» Aim of the task
Rewrite only the section of the items below that begins with the line containing "What do you see at coordinates (1400, 126)" and ends with the line containing "coordinates (358, 51).", swapping "element" for "component" and keeping everything else the same.

» Records for processing
__________

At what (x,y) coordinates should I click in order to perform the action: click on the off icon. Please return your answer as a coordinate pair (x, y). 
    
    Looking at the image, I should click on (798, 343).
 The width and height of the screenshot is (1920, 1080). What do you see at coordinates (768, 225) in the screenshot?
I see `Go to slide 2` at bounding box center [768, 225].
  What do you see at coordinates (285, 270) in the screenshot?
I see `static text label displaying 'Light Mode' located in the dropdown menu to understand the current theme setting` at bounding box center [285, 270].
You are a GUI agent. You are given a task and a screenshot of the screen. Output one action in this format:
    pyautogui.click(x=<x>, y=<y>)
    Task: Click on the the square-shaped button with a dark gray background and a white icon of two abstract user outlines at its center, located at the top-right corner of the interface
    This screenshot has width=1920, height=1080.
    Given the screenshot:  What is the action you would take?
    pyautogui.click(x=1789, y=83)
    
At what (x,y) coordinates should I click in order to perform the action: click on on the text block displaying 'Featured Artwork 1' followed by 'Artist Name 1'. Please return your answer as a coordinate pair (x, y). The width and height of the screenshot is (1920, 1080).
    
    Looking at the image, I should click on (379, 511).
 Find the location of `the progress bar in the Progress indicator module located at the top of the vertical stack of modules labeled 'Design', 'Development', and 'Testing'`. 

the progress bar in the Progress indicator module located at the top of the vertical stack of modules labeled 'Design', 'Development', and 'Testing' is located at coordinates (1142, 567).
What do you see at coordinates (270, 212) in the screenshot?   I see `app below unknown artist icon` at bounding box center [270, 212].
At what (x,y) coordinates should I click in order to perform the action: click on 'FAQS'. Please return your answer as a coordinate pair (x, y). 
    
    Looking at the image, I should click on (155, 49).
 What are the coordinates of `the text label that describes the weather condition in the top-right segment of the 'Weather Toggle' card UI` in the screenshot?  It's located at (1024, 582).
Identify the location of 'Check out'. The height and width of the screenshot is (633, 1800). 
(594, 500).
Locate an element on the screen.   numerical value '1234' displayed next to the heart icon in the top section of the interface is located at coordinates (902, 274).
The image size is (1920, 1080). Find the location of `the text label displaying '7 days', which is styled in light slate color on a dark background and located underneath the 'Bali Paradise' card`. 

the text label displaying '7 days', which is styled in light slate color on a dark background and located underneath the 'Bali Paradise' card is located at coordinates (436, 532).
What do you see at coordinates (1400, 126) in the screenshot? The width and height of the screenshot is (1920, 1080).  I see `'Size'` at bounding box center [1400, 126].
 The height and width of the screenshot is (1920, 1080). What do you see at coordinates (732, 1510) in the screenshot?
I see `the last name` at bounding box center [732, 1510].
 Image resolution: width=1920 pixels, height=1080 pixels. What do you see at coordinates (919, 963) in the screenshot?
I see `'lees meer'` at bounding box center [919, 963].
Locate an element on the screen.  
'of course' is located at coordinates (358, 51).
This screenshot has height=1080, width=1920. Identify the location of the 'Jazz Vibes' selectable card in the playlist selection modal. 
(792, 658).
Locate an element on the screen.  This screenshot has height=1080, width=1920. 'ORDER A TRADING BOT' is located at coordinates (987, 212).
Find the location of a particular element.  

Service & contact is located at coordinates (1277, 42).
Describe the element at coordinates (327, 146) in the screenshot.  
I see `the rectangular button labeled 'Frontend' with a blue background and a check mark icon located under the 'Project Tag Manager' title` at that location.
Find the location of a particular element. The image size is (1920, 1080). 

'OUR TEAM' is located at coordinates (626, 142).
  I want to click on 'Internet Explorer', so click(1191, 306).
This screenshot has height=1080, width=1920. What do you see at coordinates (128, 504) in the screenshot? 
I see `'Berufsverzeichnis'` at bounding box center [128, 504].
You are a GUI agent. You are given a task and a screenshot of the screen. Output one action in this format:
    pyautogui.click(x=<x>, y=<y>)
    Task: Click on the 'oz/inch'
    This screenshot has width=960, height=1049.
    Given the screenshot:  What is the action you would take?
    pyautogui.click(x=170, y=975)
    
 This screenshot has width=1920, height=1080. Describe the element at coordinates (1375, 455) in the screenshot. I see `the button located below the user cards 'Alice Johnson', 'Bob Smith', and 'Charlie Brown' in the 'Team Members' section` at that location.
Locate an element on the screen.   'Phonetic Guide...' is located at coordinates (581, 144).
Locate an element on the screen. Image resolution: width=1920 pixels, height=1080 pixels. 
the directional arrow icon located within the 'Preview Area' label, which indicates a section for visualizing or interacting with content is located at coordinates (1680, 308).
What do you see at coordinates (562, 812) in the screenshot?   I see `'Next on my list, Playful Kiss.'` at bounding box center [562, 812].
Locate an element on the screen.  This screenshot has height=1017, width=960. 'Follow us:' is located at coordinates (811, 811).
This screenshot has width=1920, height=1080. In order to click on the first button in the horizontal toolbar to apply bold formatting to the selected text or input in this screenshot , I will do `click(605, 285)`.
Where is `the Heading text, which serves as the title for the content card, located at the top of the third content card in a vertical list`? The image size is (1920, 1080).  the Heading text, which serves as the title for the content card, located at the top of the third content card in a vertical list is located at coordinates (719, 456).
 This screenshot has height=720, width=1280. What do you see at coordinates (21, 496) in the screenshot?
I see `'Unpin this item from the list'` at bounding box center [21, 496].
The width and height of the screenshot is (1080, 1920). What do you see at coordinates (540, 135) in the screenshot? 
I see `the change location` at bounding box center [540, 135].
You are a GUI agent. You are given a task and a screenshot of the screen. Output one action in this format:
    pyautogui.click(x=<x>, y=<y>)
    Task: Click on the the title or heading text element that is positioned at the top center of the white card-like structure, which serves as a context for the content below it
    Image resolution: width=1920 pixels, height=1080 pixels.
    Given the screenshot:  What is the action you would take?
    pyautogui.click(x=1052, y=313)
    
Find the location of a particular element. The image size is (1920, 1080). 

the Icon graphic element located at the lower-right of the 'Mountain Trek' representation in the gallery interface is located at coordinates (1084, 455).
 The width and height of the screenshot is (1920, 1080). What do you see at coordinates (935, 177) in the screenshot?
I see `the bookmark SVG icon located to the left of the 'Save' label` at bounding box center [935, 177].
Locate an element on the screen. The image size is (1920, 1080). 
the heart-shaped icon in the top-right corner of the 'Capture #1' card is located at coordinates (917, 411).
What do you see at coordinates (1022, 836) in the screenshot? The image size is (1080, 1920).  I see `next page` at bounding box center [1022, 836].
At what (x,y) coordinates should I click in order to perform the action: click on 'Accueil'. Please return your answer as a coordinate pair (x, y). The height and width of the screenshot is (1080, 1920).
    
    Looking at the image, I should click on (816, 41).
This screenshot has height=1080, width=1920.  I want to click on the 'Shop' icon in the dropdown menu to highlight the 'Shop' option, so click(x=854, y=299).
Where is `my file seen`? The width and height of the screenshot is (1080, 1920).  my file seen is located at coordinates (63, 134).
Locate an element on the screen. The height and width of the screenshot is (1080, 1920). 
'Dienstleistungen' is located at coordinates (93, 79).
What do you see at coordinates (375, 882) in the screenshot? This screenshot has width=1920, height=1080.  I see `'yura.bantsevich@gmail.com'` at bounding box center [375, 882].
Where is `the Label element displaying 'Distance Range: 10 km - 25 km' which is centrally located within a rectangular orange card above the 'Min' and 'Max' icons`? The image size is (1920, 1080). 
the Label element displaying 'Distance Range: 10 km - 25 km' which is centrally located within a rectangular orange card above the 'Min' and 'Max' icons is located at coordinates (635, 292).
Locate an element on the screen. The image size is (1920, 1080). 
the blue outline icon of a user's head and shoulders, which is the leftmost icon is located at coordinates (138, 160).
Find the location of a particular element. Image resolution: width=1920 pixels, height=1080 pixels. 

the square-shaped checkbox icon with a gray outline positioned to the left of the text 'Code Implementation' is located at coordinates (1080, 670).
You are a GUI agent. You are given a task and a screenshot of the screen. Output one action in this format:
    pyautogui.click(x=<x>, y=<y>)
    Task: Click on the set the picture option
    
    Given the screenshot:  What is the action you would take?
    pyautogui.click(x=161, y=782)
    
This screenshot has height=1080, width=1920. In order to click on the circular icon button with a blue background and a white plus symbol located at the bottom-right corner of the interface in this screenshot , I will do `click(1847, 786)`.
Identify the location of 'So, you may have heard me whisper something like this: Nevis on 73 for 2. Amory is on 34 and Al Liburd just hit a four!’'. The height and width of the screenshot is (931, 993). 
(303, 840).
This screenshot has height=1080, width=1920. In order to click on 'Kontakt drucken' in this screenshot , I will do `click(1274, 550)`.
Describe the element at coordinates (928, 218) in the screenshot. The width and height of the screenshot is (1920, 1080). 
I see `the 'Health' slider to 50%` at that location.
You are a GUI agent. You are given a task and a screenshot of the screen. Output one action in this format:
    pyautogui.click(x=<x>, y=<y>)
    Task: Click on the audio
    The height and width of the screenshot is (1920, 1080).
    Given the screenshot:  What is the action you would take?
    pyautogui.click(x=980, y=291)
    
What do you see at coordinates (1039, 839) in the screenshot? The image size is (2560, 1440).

__________

» Output of the task
What do you see at coordinates (1400, 126) in the screenshot? The width and height of the screenshot is (1920, 1080).  I see `'Size'` at bounding box center [1400, 126].
 The height and width of the screenshot is (1920, 1080). What do you see at coordinates (732, 1510) in the screenshot?
I see `the last name` at bounding box center [732, 1510].
 Image resolution: width=1920 pixels, height=1080 pixels. What do you see at coordinates (919, 963) in the screenshot?
I see `'lees meer'` at bounding box center [919, 963].
Locate an component on the screen.  
'of course' is located at coordinates (358, 51).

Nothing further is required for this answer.